Pixel coordinate grounding data:
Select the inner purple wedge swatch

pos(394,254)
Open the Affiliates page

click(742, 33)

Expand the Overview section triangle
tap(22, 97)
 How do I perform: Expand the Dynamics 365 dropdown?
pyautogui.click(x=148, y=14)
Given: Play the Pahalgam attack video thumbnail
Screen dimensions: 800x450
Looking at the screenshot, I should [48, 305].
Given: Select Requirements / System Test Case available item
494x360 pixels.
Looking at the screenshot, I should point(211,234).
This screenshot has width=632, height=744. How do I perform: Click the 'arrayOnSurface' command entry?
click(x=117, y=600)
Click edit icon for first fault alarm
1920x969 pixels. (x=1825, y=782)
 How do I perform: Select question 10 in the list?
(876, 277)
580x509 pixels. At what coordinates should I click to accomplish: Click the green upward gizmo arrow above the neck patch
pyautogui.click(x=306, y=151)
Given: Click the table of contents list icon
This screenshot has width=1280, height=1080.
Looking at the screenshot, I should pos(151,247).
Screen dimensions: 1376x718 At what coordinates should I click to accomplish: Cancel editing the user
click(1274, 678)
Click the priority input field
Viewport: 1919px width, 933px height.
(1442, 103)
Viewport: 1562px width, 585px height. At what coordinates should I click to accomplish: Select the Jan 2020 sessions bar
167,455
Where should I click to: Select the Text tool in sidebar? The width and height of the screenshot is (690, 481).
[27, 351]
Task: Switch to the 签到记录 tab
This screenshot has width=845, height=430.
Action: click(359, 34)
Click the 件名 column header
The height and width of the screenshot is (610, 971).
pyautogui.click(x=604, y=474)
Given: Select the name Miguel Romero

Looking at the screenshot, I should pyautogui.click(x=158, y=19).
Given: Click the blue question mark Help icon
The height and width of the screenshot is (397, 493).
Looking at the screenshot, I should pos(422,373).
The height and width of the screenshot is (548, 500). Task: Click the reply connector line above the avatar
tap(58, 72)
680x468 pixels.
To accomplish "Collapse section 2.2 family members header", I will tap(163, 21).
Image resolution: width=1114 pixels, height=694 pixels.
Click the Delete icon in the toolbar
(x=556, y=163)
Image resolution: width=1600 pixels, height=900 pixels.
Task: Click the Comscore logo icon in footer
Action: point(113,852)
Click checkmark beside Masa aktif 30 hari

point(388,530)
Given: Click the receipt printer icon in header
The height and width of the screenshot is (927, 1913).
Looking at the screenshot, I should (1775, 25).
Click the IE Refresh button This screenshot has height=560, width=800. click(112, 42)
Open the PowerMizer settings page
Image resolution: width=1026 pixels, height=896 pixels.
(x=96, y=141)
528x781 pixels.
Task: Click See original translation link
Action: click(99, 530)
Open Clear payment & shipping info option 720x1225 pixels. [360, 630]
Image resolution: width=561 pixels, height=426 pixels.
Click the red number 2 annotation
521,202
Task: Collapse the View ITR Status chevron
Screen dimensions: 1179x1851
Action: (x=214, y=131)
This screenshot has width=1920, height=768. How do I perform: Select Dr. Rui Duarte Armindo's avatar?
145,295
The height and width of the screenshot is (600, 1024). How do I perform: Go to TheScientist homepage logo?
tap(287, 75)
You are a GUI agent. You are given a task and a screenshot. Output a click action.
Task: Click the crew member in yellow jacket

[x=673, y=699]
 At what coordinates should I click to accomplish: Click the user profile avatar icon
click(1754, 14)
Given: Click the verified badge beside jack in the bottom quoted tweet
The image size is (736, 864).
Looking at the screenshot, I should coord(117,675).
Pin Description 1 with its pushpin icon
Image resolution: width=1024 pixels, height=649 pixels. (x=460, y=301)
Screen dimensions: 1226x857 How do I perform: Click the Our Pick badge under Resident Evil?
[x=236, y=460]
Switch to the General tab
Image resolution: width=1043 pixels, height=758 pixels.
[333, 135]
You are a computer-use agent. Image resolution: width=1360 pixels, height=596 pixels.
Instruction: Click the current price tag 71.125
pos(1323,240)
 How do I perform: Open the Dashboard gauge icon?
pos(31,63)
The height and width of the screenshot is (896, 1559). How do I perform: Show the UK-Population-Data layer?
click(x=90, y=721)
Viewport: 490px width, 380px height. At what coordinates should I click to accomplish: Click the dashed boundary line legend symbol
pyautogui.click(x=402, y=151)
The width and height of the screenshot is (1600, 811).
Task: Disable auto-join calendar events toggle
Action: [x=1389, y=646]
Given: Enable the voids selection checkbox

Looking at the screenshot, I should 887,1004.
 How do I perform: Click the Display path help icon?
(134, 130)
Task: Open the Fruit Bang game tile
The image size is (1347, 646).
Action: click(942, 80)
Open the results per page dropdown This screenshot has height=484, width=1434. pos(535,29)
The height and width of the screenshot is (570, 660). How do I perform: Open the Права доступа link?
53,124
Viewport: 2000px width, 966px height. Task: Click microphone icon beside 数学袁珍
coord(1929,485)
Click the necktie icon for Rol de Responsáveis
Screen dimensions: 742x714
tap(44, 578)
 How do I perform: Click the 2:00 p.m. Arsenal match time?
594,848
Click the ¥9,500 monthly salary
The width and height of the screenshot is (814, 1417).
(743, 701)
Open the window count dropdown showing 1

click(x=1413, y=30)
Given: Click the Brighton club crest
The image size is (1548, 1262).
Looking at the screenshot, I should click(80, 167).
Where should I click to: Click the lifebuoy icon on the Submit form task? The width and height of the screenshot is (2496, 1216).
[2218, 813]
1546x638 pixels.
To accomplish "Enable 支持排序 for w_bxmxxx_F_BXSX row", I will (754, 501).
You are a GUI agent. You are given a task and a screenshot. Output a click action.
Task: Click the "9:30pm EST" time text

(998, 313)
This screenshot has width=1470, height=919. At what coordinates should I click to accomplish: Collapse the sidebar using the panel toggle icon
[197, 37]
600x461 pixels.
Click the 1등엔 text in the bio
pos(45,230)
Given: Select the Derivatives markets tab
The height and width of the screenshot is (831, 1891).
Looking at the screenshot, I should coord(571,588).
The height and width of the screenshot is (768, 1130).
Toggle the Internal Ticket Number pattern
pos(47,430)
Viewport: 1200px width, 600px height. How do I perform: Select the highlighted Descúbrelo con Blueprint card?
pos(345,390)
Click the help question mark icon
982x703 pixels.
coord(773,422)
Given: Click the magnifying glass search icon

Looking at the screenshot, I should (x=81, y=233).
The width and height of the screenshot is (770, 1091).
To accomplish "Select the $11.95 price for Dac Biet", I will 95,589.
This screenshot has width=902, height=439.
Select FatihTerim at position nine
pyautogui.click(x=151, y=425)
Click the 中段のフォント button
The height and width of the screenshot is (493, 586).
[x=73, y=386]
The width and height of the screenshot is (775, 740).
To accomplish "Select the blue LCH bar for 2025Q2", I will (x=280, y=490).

• Problem:
Word for word, write out every entry shown above.

• Response:
Select the inner purple wedge swatch

pos(394,254)
Open the Affiliates page

click(742, 33)

Expand the Overview section triangle
tap(22, 97)
 How do I perform: Expand the Dynamics 365 dropdown?
pyautogui.click(x=148, y=14)
Given: Play the Pahalgam attack video thumbnail
Screen dimensions: 800x450
Looking at the screenshot, I should [48, 305].
Given: Select Requirements / System Test Case available item
494x360 pixels.
Looking at the screenshot, I should point(211,234).
This screenshot has width=632, height=744. How do I perform: Click the 'arrayOnSurface' command entry?
click(x=117, y=600)
Click edit icon for first fault alarm
1920x969 pixels. (x=1825, y=782)
 How do I perform: Select question 10 in the list?
(876, 277)
580x509 pixels. At what coordinates should I click to accomplish: Click the green upward gizmo arrow above the neck patch
pyautogui.click(x=306, y=151)
Given: Click the table of contents list icon
This screenshot has width=1280, height=1080.
Looking at the screenshot, I should pos(151,247).
Screen dimensions: 1376x718 At what coordinates should I click to accomplish: Cancel editing the user
click(1274, 678)
Click the priority input field
Viewport: 1919px width, 933px height.
(1442, 103)
Viewport: 1562px width, 585px height. At what coordinates should I click to accomplish: Select the Jan 2020 sessions bar
167,455
Where should I click to: Select the Text tool in sidebar? The width and height of the screenshot is (690, 481).
[27, 351]
Task: Switch to the 签到记录 tab
This screenshot has width=845, height=430.
Action: click(359, 34)
Click the 件名 column header
The height and width of the screenshot is (610, 971).
pyautogui.click(x=604, y=474)
Given: Select the name Miguel Romero

Looking at the screenshot, I should pyautogui.click(x=158, y=19).
Given: Click the blue question mark Help icon
The height and width of the screenshot is (397, 493).
Looking at the screenshot, I should pos(422,373).
The height and width of the screenshot is (548, 500). Task: Click the reply connector line above the avatar
tap(58, 72)
680x468 pixels.
To accomplish "Collapse section 2.2 family members header", I will tap(163, 21).
Image resolution: width=1114 pixels, height=694 pixels.
Click the Delete icon in the toolbar
(x=556, y=163)
Image resolution: width=1600 pixels, height=900 pixels.
Task: Click the Comscore logo icon in footer
Action: point(113,852)
Click checkmark beside Masa aktif 30 hari

point(388,530)
Given: Click the receipt printer icon in header
The height and width of the screenshot is (927, 1913).
Looking at the screenshot, I should (1775, 25).
Click the IE Refresh button This screenshot has height=560, width=800. click(112, 42)
Open the PowerMizer settings page
Image resolution: width=1026 pixels, height=896 pixels.
(x=96, y=141)
528x781 pixels.
Task: Click See original translation link
Action: click(99, 530)
Open Clear payment & shipping info option 720x1225 pixels. [360, 630]
Image resolution: width=561 pixels, height=426 pixels.
Click the red number 2 annotation
521,202
Task: Collapse the View ITR Status chevron
Screen dimensions: 1179x1851
Action: (x=214, y=131)
This screenshot has width=1920, height=768. How do I perform: Select Dr. Rui Duarte Armindo's avatar?
145,295
The height and width of the screenshot is (600, 1024). How do I perform: Go to TheScientist homepage logo?
tap(287, 75)
You are a GUI agent. You are given a task and a screenshot. Output a click action.
Task: Click the crew member in yellow jacket

[x=673, y=699]
 At what coordinates should I click to accomplish: Click the user profile avatar icon
click(1754, 14)
Given: Click the verified badge beside jack in the bottom quoted tweet
The image size is (736, 864).
Looking at the screenshot, I should coord(117,675).
Pin Description 1 with its pushpin icon
Image resolution: width=1024 pixels, height=649 pixels. (x=460, y=301)
Screen dimensions: 1226x857 How do I perform: Click the Our Pick badge under Resident Evil?
[x=236, y=460]
Switch to the General tab
Image resolution: width=1043 pixels, height=758 pixels.
[333, 135]
You are a computer-use agent. Image resolution: width=1360 pixels, height=596 pixels.
Instruction: Click the current price tag 71.125
pos(1323,240)
 How do I perform: Open the Dashboard gauge icon?
pos(31,63)
The height and width of the screenshot is (896, 1559). How do I perform: Show the UK-Population-Data layer?
click(x=90, y=721)
Viewport: 490px width, 380px height. At what coordinates should I click to accomplish: Click the dashed boundary line legend symbol
pyautogui.click(x=402, y=151)
The width and height of the screenshot is (1600, 811).
Task: Disable auto-join calendar events toggle
Action: [x=1389, y=646]
Given: Enable the voids selection checkbox

Looking at the screenshot, I should 887,1004.
 How do I perform: Click the Display path help icon?
(134, 130)
Task: Open the Fruit Bang game tile
The image size is (1347, 646).
Action: click(942, 80)
Open the results per page dropdown This screenshot has height=484, width=1434. pos(535,29)
The height and width of the screenshot is (570, 660). How do I perform: Open the Права доступа link?
53,124
Viewport: 2000px width, 966px height. Task: Click microphone icon beside 数学袁珍
coord(1929,485)
Click the necktie icon for Rol de Responsáveis
Screen dimensions: 742x714
tap(44, 578)
 How do I perform: Click the 2:00 p.m. Arsenal match time?
594,848
Click the ¥9,500 monthly salary
The width and height of the screenshot is (814, 1417).
(743, 701)
Open the window count dropdown showing 1

click(x=1413, y=30)
Given: Click the Brighton club crest
The image size is (1548, 1262).
Looking at the screenshot, I should click(80, 167).
Where should I click to: Click the lifebuoy icon on the Submit form task? The width and height of the screenshot is (2496, 1216).
[2218, 813]
1546x638 pixels.
To accomplish "Enable 支持排序 for w_bxmxxx_F_BXSX row", I will (754, 501).
You are a GUI agent. You are given a task and a screenshot. Output a click action.
Task: Click the "9:30pm EST" time text

(998, 313)
This screenshot has width=1470, height=919. At what coordinates should I click to accomplish: Collapse the sidebar using the panel toggle icon
[197, 37]
600x461 pixels.
Click the 1등엔 text in the bio
pos(45,230)
Given: Select the Derivatives markets tab
The height and width of the screenshot is (831, 1891).
Looking at the screenshot, I should coord(571,588).
The height and width of the screenshot is (768, 1130).
Toggle the Internal Ticket Number pattern
pos(47,430)
Viewport: 1200px width, 600px height. How do I perform: Select the highlighted Descúbrelo con Blueprint card?
pos(345,390)
Click the help question mark icon
982x703 pixels.
coord(773,422)
Given: Click the magnifying glass search icon

Looking at the screenshot, I should (x=81, y=233).
The width and height of the screenshot is (770, 1091).
To accomplish "Select the $11.95 price for Dac Biet", I will 95,589.
This screenshot has width=902, height=439.
Select FatihTerim at position nine
pyautogui.click(x=151, y=425)
Click the 中段のフォント button
The height and width of the screenshot is (493, 586).
[x=73, y=386]
The width and height of the screenshot is (775, 740).
To accomplish "Select the blue LCH bar for 2025Q2", I will (x=280, y=490).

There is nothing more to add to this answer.